Fr. Neuhaus' post takes the form of a critique of an article written by Jacob Weisberg of in the Financial Times. Mr. Weisberg's article is, indeed, very uncivil and quite ill-considered. I must also state that, like Fr. Neuhaus, I do not endorse Mitt Romney for president, nor do I have a favorable view of foundational LDS beliefs. Mr. Weisberg describes these beliefs as the "whoppers of Mormonism". A concise overview of these "whoppers" are "that Joseph Smith, directed by the angel Moroni, unearthed a book of golden plates buried in a hillside in western New York in 1827. The plates were inscribed in ‘reformed’ Egyptian hieroglyphics—a non-existent version of a language that had yet to be decoded with the help of the Rosetta stone. Smith was able to dictate his translation of The Book of Mormon by looking through diamond-encrusted decoding glasses and burying his face in a hat". Along with Neuhaus, I also welcome the efforts by "very intelligent Mormons who are doing serious intellectual work to move their tradition toward a closer approximation of Christian orthodoxy".

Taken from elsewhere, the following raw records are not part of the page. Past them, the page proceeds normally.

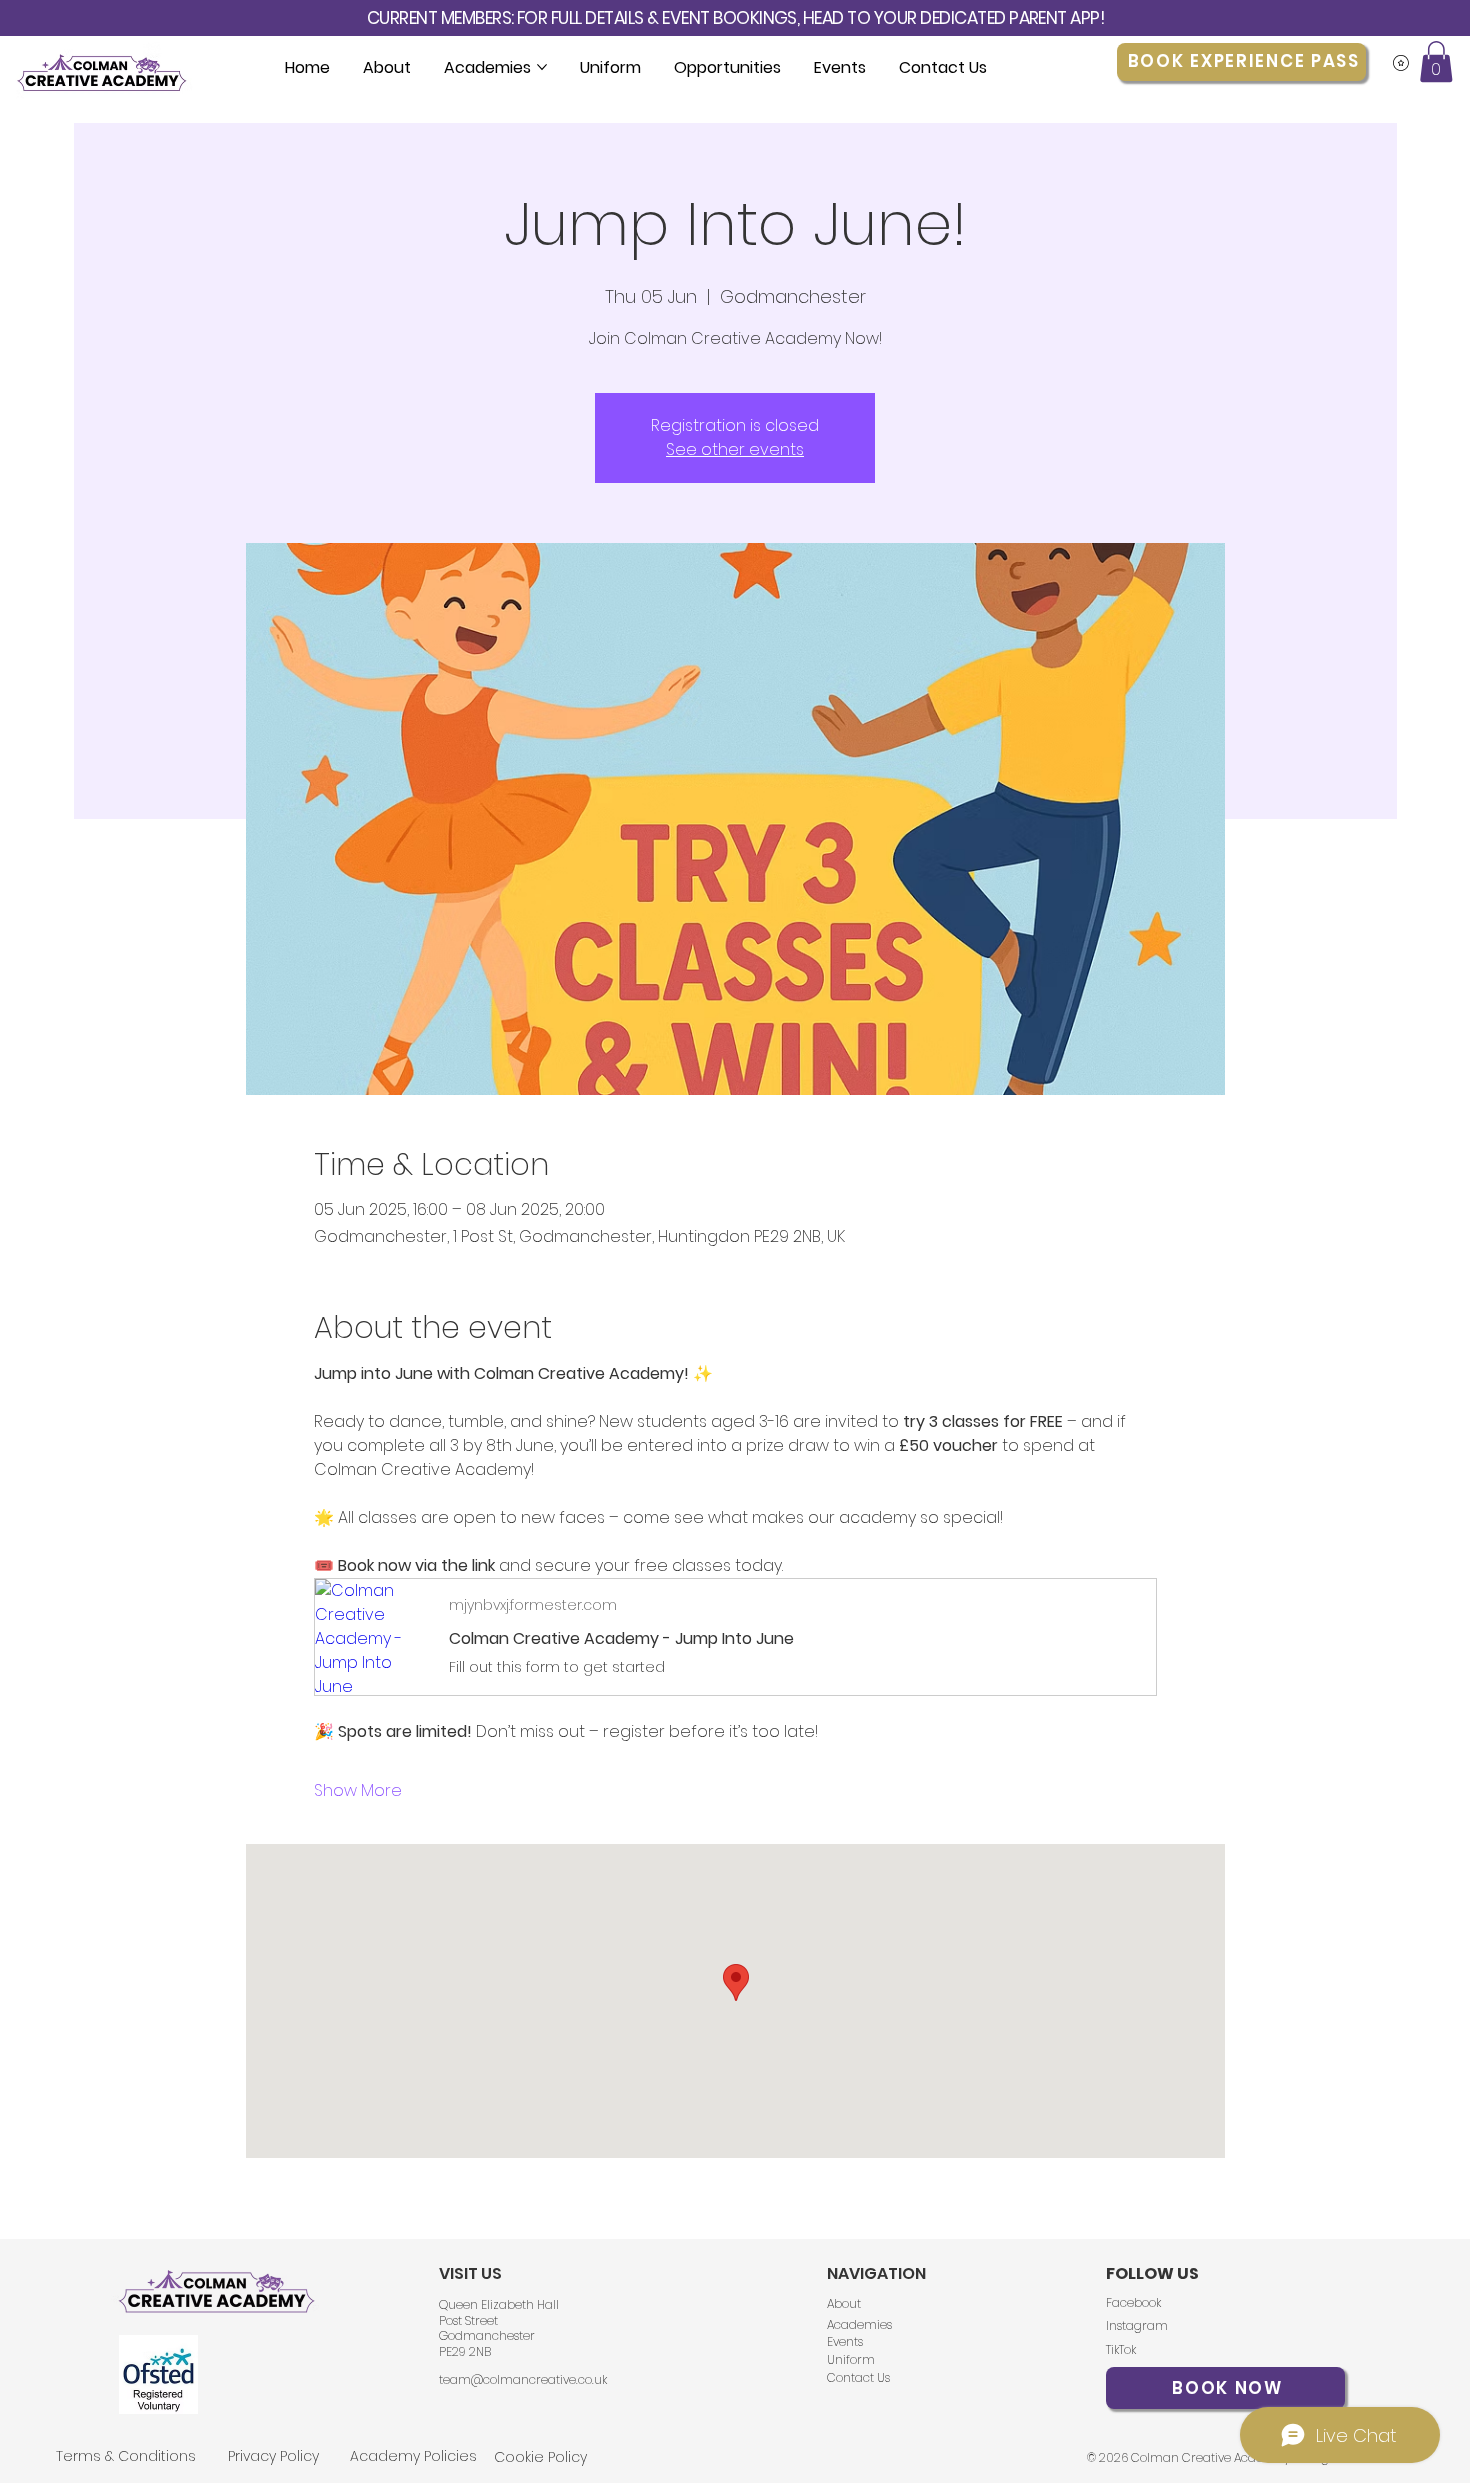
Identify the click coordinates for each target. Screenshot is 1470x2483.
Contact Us (858, 2377)
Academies (859, 2324)
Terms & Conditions (126, 2456)
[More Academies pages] (542, 67)
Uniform (851, 2359)
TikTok (1121, 2349)
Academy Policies (413, 2456)
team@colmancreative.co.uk (523, 2379)
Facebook (1133, 2302)
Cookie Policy (540, 2457)
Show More (358, 1791)
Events (845, 2341)
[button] (1436, 61)
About (845, 2303)
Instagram (1137, 2325)
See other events (735, 449)
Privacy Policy (273, 2456)
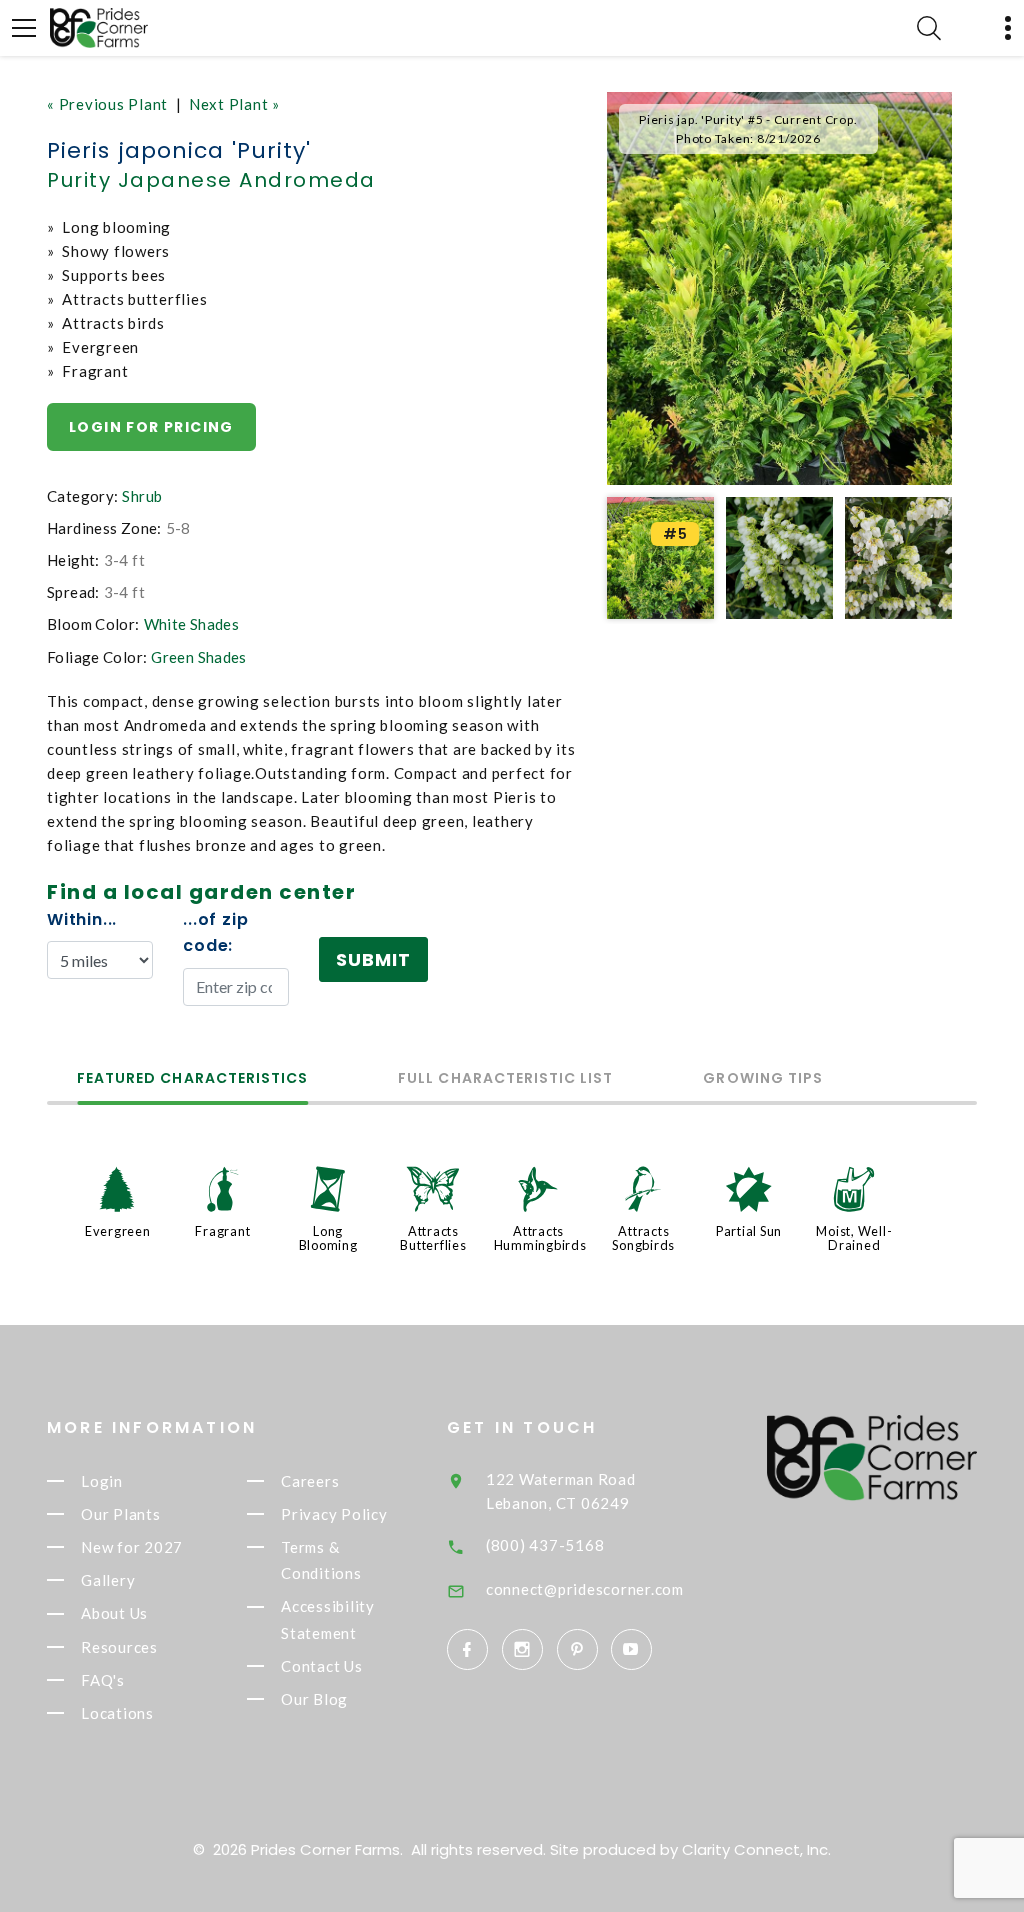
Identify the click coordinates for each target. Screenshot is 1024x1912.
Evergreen (118, 1231)
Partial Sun (749, 1231)
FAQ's (103, 1680)
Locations (117, 1713)
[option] (779, 288)
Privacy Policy (334, 1514)
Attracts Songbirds (643, 1238)
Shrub (142, 496)
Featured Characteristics (192, 1079)
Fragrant (222, 1231)
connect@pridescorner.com (585, 1589)
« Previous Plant (107, 104)
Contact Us (322, 1666)
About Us (114, 1614)
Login (102, 1481)
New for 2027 (132, 1547)
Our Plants (121, 1514)
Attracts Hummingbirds (540, 1238)
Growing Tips (763, 1079)
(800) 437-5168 (545, 1545)
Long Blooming (328, 1238)
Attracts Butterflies (433, 1238)
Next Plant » (234, 104)
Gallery (108, 1580)
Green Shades (199, 657)
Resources (119, 1647)
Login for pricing (151, 427)
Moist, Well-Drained (854, 1238)
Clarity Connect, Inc (755, 1849)
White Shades (192, 624)
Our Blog (314, 1699)
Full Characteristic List (505, 1079)
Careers (310, 1481)
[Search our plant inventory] (929, 28)
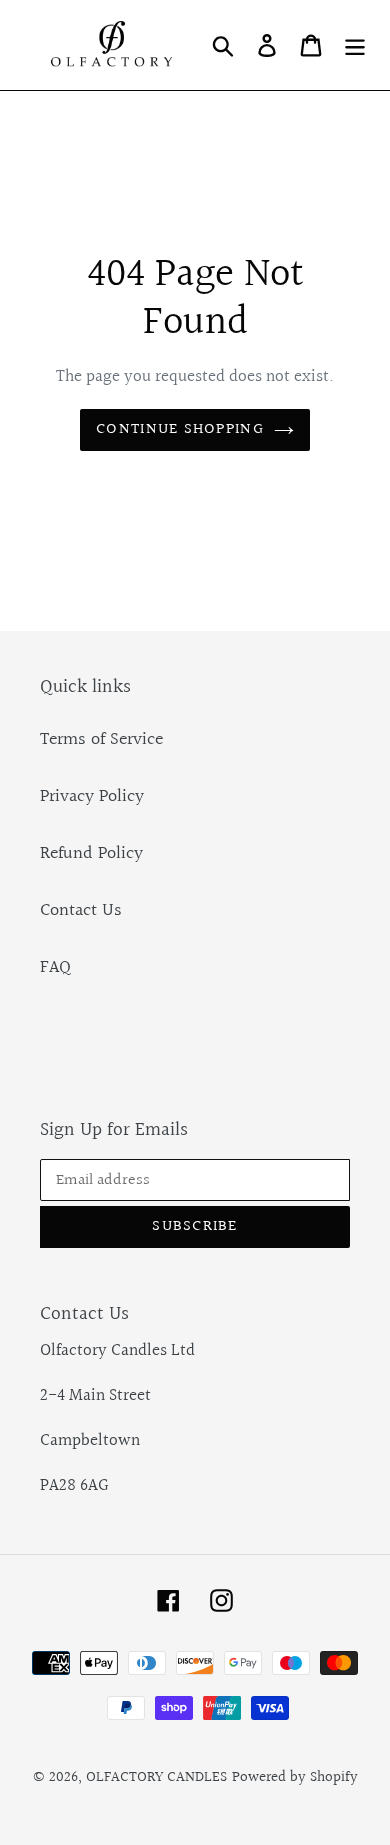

I relate here something I never tire of repeating to catechumens and candidates: the mysterium fidei is not something unknown because it is unknowable. It is known only because God has deigned to reveal it. While these mysteries, which are truly beliefs of faith, which is a gift from God, they are not demonstrable by unaided natural reason. But this is not to concede that these beliefs are unreasonable. In other words, they are not only impervious to critiques rooted solely in reason, they are reasonable in their own right and give deep insights into the order of creation. One does not have to bracket reality to embrace Christianity. The central mystery of our faith, the mystery of the Triune God, is a good example. The Church does not propose for belief that 3=1. If that were the case the Trinity could be rejected as illogical and we could move on to the next possibility. Without belaboring this difficult point, it is another thing altogether to propose the Book of Mormon as an accurate, literal history of pre-Columbian America between 400 BC and 600 AD, when all evidence disproves such a fantasic proposal.

What Weisberg writes, as Neuhaus points out, indicts all religion and leads to conclusions far beyond what his arguments can support. Additionally, Fr. Neuhaus provides the link to a very thoughtful critique of the LDS Church that he published in March 2000, entitled Is Mormonism Christian?.